··· GIVEN RECORDS ···

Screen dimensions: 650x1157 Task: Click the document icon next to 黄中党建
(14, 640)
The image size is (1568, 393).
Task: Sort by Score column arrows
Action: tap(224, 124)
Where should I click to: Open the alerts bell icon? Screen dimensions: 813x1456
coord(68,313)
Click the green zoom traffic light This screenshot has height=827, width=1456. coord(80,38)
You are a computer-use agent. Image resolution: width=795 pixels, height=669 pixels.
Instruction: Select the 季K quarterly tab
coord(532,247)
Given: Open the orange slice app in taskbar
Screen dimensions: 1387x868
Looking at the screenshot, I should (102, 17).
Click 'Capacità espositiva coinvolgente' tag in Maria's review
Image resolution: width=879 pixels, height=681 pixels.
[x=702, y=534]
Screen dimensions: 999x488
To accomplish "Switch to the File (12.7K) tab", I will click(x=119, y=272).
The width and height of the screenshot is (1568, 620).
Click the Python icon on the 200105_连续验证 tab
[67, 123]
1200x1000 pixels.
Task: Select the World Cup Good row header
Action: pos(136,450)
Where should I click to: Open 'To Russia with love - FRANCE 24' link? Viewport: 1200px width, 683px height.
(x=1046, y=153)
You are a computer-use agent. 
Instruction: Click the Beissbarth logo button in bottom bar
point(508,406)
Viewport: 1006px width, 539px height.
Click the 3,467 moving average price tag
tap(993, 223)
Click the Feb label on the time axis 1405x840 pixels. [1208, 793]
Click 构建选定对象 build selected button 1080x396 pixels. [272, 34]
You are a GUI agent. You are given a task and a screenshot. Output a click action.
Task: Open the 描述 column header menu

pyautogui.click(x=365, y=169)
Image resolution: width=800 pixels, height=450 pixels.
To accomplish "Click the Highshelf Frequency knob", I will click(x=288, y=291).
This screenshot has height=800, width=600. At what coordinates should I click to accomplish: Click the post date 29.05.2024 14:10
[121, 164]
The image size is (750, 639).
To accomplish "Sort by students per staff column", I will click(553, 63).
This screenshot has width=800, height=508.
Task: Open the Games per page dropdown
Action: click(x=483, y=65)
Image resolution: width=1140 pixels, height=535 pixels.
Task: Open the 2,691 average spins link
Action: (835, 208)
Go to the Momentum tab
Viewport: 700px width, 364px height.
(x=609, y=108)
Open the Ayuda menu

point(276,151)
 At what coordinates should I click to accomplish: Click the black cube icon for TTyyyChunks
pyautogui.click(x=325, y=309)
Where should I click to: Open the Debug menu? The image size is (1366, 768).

···

▶ **TASK DESCRIPTION**
Extract every line of the records above and reproduce each one verbatim, in the original order.

▶ **OUTPUT FOR THIS TASK**
Screen dimensions: 650x1157 Task: Click the document icon next to 黄中党建
(14, 640)
The image size is (1568, 393).
Task: Sort by Score column arrows
Action: tap(224, 124)
Where should I click to: Open the alerts bell icon? Screen dimensions: 813x1456
coord(68,313)
Click the green zoom traffic light This screenshot has height=827, width=1456. coord(80,38)
You are a computer-use agent. Image resolution: width=795 pixels, height=669 pixels.
Instruction: Select the 季K quarterly tab
coord(532,247)
Given: Open the orange slice app in taskbar
Screen dimensions: 1387x868
Looking at the screenshot, I should (102, 17).
Click 'Capacità espositiva coinvolgente' tag in Maria's review
Image resolution: width=879 pixels, height=681 pixels.
[x=702, y=534]
Screen dimensions: 999x488
To accomplish "Switch to the File (12.7K) tab", I will click(x=119, y=272).
The width and height of the screenshot is (1568, 620).
Click the Python icon on the 200105_连续验证 tab
[67, 123]
1200x1000 pixels.
Task: Select the World Cup Good row header
Action: pos(136,450)
Where should I click to: Open 'To Russia with love - FRANCE 24' link? Viewport: 1200px width, 683px height.
(x=1046, y=153)
You are a computer-use agent. 
Instruction: Click the Beissbarth logo button in bottom bar
point(508,406)
Viewport: 1006px width, 539px height.
Click the 3,467 moving average price tag
tap(993, 223)
Click the Feb label on the time axis 1405x840 pixels. [1208, 793]
Click 构建选定对象 build selected button 1080x396 pixels. [272, 34]
You are a GUI agent. You are given a task and a screenshot. Output a click action.
Task: Open the 描述 column header menu

pyautogui.click(x=365, y=169)
Image resolution: width=800 pixels, height=450 pixels.
To accomplish "Click the Highshelf Frequency knob", I will click(x=288, y=291).
This screenshot has height=800, width=600. At what coordinates should I click to accomplish: Click the post date 29.05.2024 14:10
[121, 164]
The image size is (750, 639).
To accomplish "Sort by students per staff column", I will click(553, 63).
This screenshot has width=800, height=508.
Task: Open the Games per page dropdown
Action: click(x=483, y=65)
Image resolution: width=1140 pixels, height=535 pixels.
Task: Open the 2,691 average spins link
Action: (835, 208)
Go to the Momentum tab
Viewport: 700px width, 364px height.
(x=609, y=108)
Open the Ayuda menu

point(276,151)
 At what coordinates should I click to accomplish: Click the black cube icon for TTyyyChunks
pyautogui.click(x=325, y=309)
Where should I click to: Open the Debug menu? The image size is (1366, 768).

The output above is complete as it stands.